A) Effect of miR-342 mimic on IA-2β. A) IA-2β protein level 72 h after transfection with the miR-342 mimic in MIN6 cells. A representative Western blot of the endogenous IA-2β and α-tubulin, with protein extracts from MIN6 cells 72 h after transfection with a control sequence or miR-342 mimic (left). Average of adjusted density values after Image J quantification on 3 different blots normalized to α-tubulin (right). Experiments were repeated 3 times, and similar results were obtained.
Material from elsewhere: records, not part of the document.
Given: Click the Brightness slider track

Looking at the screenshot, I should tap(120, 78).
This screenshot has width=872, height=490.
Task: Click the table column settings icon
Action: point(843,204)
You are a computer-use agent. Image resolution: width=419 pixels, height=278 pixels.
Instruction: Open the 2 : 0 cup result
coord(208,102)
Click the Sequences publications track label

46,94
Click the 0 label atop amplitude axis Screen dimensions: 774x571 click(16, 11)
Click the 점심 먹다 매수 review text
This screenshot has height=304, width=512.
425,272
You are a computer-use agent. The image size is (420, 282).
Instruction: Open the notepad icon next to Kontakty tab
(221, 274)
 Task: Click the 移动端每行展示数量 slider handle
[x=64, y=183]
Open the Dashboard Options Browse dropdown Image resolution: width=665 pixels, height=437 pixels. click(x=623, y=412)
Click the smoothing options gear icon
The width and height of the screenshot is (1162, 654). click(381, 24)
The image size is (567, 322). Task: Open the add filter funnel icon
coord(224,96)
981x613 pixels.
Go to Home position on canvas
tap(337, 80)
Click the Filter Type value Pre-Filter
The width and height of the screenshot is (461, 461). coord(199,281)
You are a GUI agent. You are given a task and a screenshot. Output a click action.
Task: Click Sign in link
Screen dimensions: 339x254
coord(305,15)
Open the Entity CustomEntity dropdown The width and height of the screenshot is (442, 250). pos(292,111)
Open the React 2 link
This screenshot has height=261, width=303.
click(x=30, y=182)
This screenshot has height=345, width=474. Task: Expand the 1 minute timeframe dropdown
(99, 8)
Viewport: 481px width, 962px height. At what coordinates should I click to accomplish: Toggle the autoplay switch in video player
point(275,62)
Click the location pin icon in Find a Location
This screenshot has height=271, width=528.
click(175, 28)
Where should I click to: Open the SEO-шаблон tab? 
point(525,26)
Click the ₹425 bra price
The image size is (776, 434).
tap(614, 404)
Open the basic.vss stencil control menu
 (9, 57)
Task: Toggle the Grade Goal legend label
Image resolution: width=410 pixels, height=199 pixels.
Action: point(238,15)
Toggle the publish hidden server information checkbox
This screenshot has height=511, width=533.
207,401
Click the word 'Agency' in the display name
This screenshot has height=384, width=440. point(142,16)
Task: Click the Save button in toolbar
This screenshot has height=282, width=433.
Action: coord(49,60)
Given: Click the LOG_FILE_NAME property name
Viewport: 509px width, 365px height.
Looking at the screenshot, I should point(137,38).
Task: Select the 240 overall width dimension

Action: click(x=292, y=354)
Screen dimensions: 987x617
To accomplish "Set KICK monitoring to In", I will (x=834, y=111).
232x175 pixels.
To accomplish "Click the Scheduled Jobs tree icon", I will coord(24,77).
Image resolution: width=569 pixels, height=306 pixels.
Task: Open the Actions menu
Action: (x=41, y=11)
Error bar, sd. *P < 0.015. B) RIP PCR analysis, with anti-Ago2 antibody or anti-IgG (background control) used to assess the changes in enrichment of miRNA:mRNA in silencing complexes after miR-342 over expression for 48–72 h in MIN6 cells with Ptprn-, Ptprn-, and Gad2-specific primers, relative to the input fraction (10% of material before immunoprecipitation). Enrichment was quantified with qReal-time PCR. Fold change is presented as bound fraction over input fraction, normalized to Gapdh or β-actin. Error bars, sd. Experiments were repeated at least 3 times.

Figure 5.

A glucose-sensitive miRNA network. Glucose (brown circle) affects the expression levels of (at least) 11 different miRNAs from the 14q32 cluster (half ovals) that in turn target the genes Ptprn, Ptprn2, and Gad2, which encode, respectively, 3 of the major T1D autoantigens: IA-2, IA-2β, and GAD65. Arrows: miRNA targets. Some of these miRNAs target more than 1 gene (2 or 3 arrows originating from the same miRNA). Dark arrows: confirmed targets.